▸ **PROVIDED MATERIAL**
┄┄┄┄┄┄

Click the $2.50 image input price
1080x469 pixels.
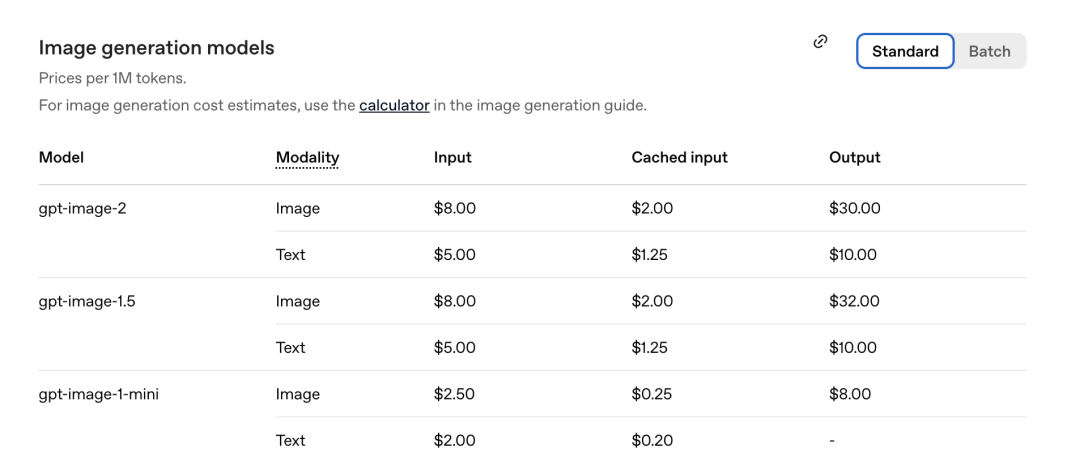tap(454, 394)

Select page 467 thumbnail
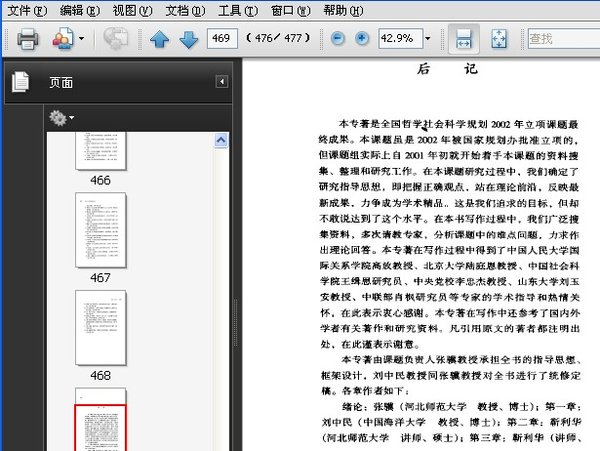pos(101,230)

┄┄┄┄┄┄

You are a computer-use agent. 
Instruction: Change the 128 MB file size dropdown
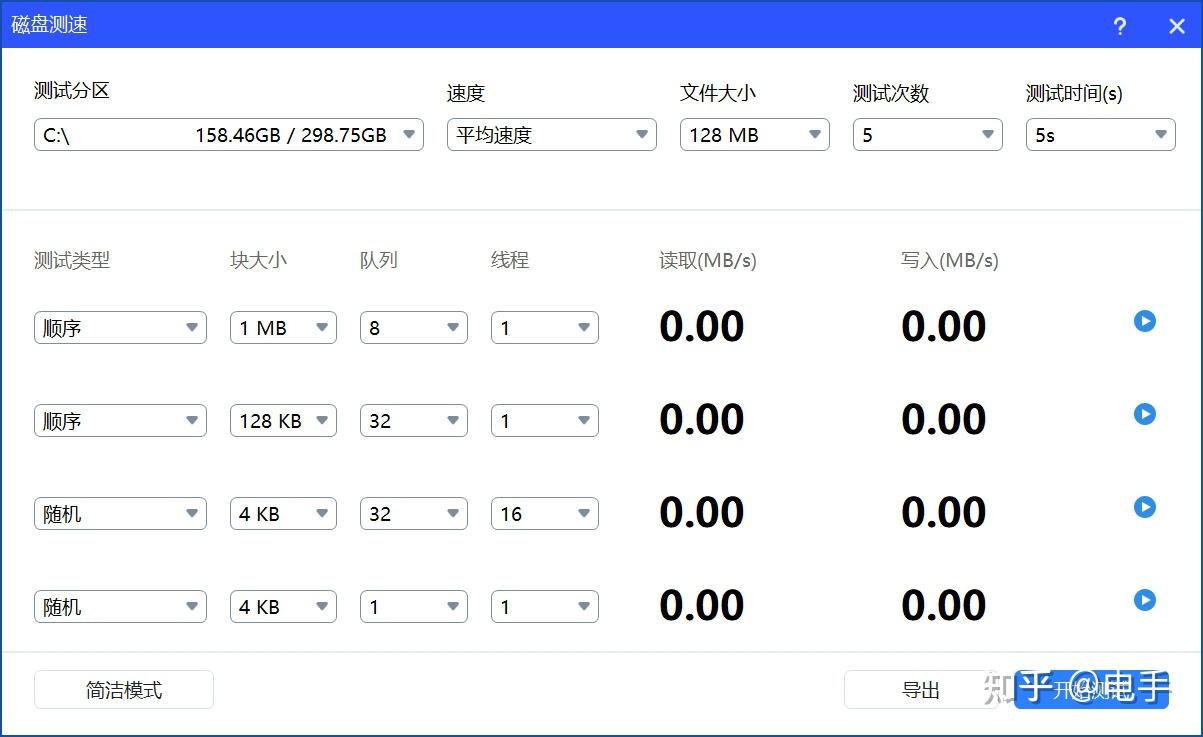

┄┄┄┄┄┄

▸ **ABOUT THIS EXERCISE**
From the material above, set down exactly the lines between the line holding "You are a computer-use agent." and the line holding "Instruction: Change the", inclusive. Include nothing else.

▸ **FINAL ANSWER**
You are a computer-use agent. 
Instruction: Change the 128 MB file size dropdown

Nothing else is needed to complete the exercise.